Если дедушка по отцовской линии был в душе ботаником, то другой дед, гордый йоркширец, отец моей мамы-южанки, – настоящий растениевод. Когда я вдыхаю запах листьев пеларгонии (Pelargonium) – такой пушистой и такой дико недооцененной – и молодых томатов, то вновь становлюсь маленькой, согретой солнечными лучами девочкой, которой показывают, как все растет. Было столько невыразимого достоинства в той теплице, как и в густом свежем аромате природы на маленьком пространстве. В открытом грунте росла морковь, которую мы выдергивали из земли, а затем торжественно несли на кухню, чтобы смыть землю, а затем похрустеть ею, ощущая с каждым укусом вкус земли. Годы спустя я нашла фотографию в коробке со снимками, которые не попали в альбомы. По-видимому, это было раннее лето: справа видны листья фасоли, что, закручиваясь, поднимаются по бамбуковым подпоркам рядом с густой ботвой моркови и картошки, а слева заросли душистого горошка карабкаются по шпалере, сделанной из проволочной сетки. Садовый шланг повис на поддоне для рассады, а на нем стою я – мне два года, я, кругленькая и ухмыляющаяся, уже орудую лопатой размером с мою ногу.

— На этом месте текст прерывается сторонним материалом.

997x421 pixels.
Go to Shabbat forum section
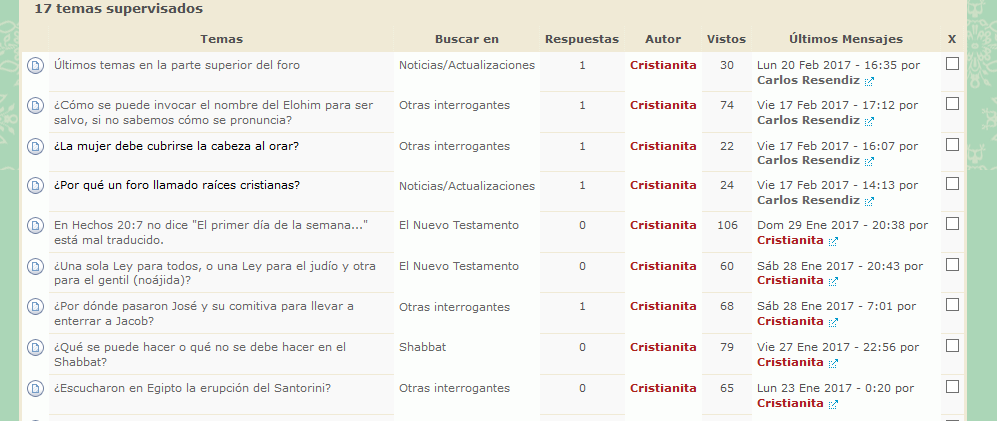tap(422, 347)
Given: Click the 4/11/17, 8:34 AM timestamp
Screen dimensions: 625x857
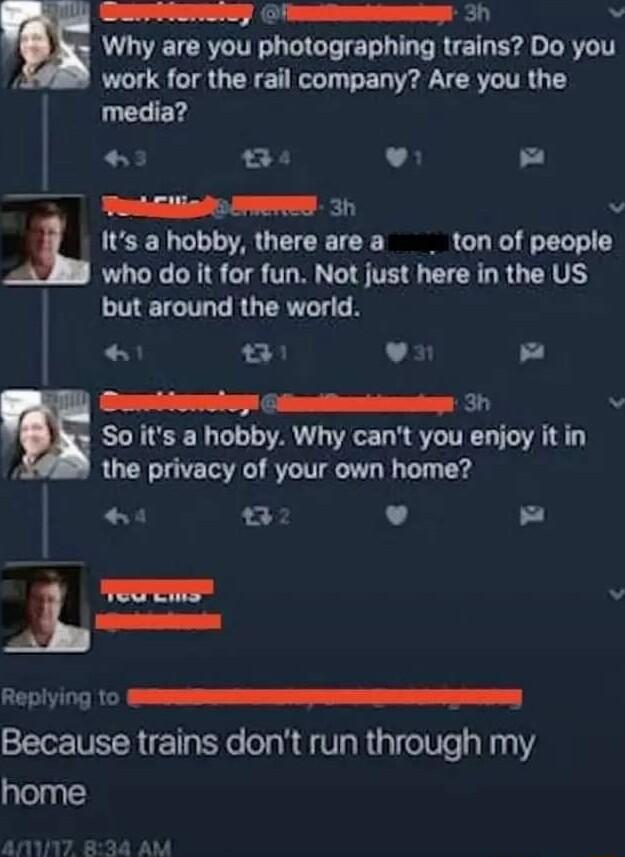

Все это мои корни: воспоминания, связанные с определенным временем и местом, а еще с растениями, которые я выращиваю сейчас. Возможно, истоки моего интереса к ботанике спрятаны еще глубже: женщина по имени Луиза Элизабет Аллен, моя прапрабабушка, рисовала цветы.

Как и Глэдис Миллен, сестра моей тезки – моей прабабушки, чьи голубые глаза и острый язык я унаследовала. Мы – смешение душ и интересов. Но если допустить, что у людей, как и у растений, могут быть корни, тогда давайте признаем, что эти корни тоже можно выдернуть. И в августе я стронулась с места.

Это стало первым моим жилищем из череды нескольких, что я сменила за последующие полгода, – то, что когда-то было домом, потом превратилось в мои временные пристанища. За последние шесть бурлящих недель я обнаружила, что в конце концов после всего случившегося жизнь продолжается, и я даже полюбила казавшийся мне когда-то горький привкус собственной независимости. Я ощущала его, должно быть, очень остро.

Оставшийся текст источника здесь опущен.